O passaporte de Jair Bolsonaro foi apreendido e ele está proibido de falar com os investigados.
O presidente do PL, Valdemar Costa Neto, foi alvo de um mandado de busca, mas acabou preso em flagrante por posse irregular de arma de fogo. Uma pepita de ouro foi apreendida com ele.
Na sede do PL, foi encontrado na sala de Bolsonaro um documento que defende e anuncia a decretação de um estado de sítio e da garantia da lei e da ordem no país.
O relatório da PF afirma que o grupo agia em seis núcleos para organizar uma tentativa de golpe de Estado. Veja detalhes aqui.
Nomes próximos ao ex-presidente, como Braga Netto e Augusto Heleno, também foram alvos de busca e apreensão.

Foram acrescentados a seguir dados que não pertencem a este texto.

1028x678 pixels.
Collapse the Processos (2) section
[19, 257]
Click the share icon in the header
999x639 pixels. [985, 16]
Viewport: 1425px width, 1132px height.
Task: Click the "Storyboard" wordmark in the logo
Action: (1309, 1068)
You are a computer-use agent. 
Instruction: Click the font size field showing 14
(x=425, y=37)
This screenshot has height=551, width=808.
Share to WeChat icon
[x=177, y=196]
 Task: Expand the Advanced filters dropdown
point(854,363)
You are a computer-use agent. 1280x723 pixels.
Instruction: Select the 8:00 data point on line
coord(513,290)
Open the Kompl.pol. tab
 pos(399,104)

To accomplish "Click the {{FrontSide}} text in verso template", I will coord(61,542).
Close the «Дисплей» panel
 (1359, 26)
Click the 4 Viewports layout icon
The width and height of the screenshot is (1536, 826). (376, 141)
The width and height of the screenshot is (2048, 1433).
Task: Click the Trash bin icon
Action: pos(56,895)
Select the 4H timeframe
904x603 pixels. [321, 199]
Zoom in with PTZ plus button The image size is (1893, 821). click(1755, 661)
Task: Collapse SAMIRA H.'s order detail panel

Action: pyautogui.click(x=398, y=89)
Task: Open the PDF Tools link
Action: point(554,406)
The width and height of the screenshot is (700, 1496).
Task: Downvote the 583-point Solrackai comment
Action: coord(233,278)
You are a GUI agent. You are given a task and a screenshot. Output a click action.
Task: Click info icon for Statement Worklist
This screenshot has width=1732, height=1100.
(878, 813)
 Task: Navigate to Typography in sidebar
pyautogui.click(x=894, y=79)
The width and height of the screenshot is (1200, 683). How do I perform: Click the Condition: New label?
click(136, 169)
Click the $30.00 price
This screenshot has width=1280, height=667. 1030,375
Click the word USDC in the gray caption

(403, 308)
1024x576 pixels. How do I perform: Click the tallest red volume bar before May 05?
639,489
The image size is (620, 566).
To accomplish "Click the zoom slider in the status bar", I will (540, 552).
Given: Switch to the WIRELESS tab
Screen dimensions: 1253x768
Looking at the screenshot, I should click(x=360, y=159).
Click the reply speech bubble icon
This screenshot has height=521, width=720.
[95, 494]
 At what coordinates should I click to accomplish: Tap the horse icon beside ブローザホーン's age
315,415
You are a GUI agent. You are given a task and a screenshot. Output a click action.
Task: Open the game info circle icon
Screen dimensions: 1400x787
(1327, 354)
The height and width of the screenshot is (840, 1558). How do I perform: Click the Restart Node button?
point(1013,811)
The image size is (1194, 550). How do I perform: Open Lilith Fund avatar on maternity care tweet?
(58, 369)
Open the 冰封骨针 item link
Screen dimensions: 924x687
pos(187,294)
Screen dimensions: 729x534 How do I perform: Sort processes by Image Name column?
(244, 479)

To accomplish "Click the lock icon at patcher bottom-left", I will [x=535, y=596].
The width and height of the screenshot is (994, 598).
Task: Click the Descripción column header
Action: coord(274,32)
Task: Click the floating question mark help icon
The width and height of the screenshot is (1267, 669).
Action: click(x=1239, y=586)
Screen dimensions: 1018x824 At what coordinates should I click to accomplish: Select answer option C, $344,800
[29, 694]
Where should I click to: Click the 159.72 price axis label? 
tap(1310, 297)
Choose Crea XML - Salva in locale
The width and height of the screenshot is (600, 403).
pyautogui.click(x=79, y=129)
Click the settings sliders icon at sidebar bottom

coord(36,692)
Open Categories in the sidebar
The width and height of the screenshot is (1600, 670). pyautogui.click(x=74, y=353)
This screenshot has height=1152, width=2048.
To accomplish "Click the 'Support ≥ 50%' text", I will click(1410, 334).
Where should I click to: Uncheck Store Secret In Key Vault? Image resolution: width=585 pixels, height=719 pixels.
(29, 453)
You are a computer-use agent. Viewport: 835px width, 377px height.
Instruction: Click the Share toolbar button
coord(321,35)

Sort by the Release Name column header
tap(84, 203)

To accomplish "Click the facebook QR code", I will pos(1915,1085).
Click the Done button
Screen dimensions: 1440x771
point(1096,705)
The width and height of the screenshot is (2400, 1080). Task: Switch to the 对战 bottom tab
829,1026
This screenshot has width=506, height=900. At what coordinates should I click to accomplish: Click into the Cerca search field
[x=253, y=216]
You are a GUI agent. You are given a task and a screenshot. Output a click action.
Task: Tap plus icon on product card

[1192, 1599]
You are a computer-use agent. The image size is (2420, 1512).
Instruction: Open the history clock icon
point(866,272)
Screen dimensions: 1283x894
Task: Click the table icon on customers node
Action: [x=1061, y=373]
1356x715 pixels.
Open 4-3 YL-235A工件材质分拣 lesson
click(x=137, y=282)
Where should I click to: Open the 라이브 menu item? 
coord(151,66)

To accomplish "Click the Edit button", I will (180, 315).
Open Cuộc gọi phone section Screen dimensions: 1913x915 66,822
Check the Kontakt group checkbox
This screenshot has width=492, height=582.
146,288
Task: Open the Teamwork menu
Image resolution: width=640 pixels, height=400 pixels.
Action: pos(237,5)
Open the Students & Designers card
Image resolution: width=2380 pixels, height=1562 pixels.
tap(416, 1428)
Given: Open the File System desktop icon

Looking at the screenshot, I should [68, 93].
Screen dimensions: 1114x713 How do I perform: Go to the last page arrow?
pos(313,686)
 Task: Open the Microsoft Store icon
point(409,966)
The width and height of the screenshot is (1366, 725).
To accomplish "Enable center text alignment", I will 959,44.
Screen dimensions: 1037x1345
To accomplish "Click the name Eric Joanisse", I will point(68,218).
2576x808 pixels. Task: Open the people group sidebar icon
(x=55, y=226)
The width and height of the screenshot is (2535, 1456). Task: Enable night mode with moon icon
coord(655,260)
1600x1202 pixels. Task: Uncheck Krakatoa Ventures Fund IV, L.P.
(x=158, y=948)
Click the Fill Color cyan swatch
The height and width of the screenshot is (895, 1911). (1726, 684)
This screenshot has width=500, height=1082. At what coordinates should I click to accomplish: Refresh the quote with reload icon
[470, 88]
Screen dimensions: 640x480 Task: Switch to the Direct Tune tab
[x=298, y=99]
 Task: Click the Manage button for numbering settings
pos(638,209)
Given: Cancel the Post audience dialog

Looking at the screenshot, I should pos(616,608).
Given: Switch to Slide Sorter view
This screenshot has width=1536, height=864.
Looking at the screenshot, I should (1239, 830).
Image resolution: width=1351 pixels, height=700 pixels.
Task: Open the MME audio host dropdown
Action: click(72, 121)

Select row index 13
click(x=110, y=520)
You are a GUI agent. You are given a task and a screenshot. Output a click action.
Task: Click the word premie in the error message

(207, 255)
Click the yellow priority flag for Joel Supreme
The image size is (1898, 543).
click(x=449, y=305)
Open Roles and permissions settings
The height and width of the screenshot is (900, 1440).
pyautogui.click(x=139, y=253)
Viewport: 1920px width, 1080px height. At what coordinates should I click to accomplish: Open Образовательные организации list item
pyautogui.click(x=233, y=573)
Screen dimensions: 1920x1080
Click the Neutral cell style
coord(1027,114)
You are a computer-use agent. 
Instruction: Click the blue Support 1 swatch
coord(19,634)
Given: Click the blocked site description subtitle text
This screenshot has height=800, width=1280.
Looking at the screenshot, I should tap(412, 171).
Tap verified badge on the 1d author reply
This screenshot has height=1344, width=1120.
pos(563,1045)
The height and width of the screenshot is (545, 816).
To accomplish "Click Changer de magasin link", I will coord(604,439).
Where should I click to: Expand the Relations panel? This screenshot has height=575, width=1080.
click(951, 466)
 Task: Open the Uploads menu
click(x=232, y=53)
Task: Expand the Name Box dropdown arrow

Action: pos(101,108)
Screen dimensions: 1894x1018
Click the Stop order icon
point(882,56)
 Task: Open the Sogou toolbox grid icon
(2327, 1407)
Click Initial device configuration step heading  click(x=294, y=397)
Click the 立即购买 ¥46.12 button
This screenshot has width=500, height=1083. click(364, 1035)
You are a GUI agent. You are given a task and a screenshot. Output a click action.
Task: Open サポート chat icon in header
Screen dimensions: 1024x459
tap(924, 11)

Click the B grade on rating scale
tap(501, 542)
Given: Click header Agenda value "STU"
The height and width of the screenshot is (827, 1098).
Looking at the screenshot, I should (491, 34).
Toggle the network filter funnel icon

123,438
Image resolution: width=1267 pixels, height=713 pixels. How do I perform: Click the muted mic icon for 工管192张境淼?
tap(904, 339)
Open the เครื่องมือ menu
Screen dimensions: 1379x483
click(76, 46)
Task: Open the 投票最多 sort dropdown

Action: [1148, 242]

O ex-assessor especial de Bolsonaro Filipe Martins, que, segundo a PF, foi quem entregou a minuta do golpe a Bolsonaro, e mais dois militares foram presos. Um quarto mandado de prisão foi expedido contra um coronel, mas ele não foi detido porque estava nos Estados Unidos, mas já será trazido ao Brasil. Veja aqui os motivos da Procuradoria-Geral da República para pedir as quatro prisões.
A operação mirou ainda o ex-ministro da Justiça Anderson Torres, com quem já havia sido encontrada uma minuta do golpe, e o ex-assessor de Bolsonaro Tércio Arnaud, apontado como integrante do chamado “gabinete do ódio”. Eles são acusados de integrar um núcleo de desinformação e ataques ao sistema eleitoral.
O advogado Amauri Feres Saad, que teria prestado assessoria jurídica para a elaboração da minuta, também foi alvo da PF.
Outro alvo foi um padre católico conservador de Osasco (SP) que, segundo a PF, assessorava na elaboração de minutas de decretos golpistas.